Prompt: Please copy out each entry, word for word.

(Stored items)
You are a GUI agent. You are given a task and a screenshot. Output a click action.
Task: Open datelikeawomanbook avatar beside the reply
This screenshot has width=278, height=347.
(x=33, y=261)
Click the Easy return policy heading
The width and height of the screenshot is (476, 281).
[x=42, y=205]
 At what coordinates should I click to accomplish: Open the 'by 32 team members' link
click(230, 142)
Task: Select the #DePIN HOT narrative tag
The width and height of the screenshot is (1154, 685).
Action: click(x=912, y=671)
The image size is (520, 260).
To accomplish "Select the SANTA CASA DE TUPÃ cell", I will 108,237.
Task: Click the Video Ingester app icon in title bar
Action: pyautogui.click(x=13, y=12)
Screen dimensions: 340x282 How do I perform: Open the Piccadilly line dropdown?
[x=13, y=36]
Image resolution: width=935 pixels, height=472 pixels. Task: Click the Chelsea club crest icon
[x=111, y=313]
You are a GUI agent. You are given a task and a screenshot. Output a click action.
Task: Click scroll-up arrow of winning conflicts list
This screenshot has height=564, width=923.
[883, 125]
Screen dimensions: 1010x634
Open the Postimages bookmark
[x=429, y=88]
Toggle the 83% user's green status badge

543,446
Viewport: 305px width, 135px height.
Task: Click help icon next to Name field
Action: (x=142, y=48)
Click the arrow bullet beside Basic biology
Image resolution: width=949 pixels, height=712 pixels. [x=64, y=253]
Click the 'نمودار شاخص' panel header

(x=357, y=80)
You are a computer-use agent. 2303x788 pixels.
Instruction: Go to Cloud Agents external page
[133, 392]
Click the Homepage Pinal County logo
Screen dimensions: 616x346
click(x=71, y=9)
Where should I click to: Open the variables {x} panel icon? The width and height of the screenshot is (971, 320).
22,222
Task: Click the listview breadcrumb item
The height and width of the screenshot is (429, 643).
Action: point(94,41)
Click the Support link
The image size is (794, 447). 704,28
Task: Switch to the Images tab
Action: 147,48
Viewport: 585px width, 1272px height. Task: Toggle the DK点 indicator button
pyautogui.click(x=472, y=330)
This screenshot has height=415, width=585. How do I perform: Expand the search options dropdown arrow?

Task output:
You are a GUI agent. You are given a task and a screenshot. Output a click action.
Task: Open datelikeawomanbook avatar beside the reply
This screenshot has width=278, height=347.
(x=33, y=261)
Click the Easy return policy heading
The width and height of the screenshot is (476, 281).
[x=42, y=205]
 At what coordinates should I click to accomplish: Open the 'by 32 team members' link
click(230, 142)
Task: Select the #DePIN HOT narrative tag
The width and height of the screenshot is (1154, 685).
Action: click(x=912, y=671)
The image size is (520, 260).
To accomplish "Select the SANTA CASA DE TUPÃ cell", I will 108,237.
Task: Click the Video Ingester app icon in title bar
Action: pyautogui.click(x=13, y=12)
Screen dimensions: 340x282 How do I perform: Open the Piccadilly line dropdown?
[x=13, y=36]
Image resolution: width=935 pixels, height=472 pixels. Task: Click the Chelsea club crest icon
[x=111, y=313]
You are a GUI agent. You are given a task and a screenshot. Output a click action.
Task: Click scroll-up arrow of winning conflicts list
This screenshot has height=564, width=923.
[883, 125]
Screen dimensions: 1010x634
Open the Postimages bookmark
[x=429, y=88]
Toggle the 83% user's green status badge

543,446
Viewport: 305px width, 135px height.
Task: Click help icon next to Name field
Action: (x=142, y=48)
Click the arrow bullet beside Basic biology
Image resolution: width=949 pixels, height=712 pixels. [x=64, y=253]
Click the 'نمودار شاخص' panel header

(x=357, y=80)
You are a computer-use agent. 2303x788 pixels.
Instruction: Go to Cloud Agents external page
[133, 392]
Click the Homepage Pinal County logo
Screen dimensions: 616x346
click(x=71, y=9)
Where should I click to: Open the variables {x} panel icon? The width and height of the screenshot is (971, 320).
22,222
Task: Click the listview breadcrumb item
The height and width of the screenshot is (429, 643).
Action: point(94,41)
Click the Support link
The image size is (794, 447). 704,28
Task: Switch to the Images tab
Action: 147,48
Viewport: 585px width, 1272px height. Task: Toggle the DK点 indicator button
pyautogui.click(x=472, y=330)
This screenshot has height=415, width=585. How do I perform: Expand the search options dropdown arrow?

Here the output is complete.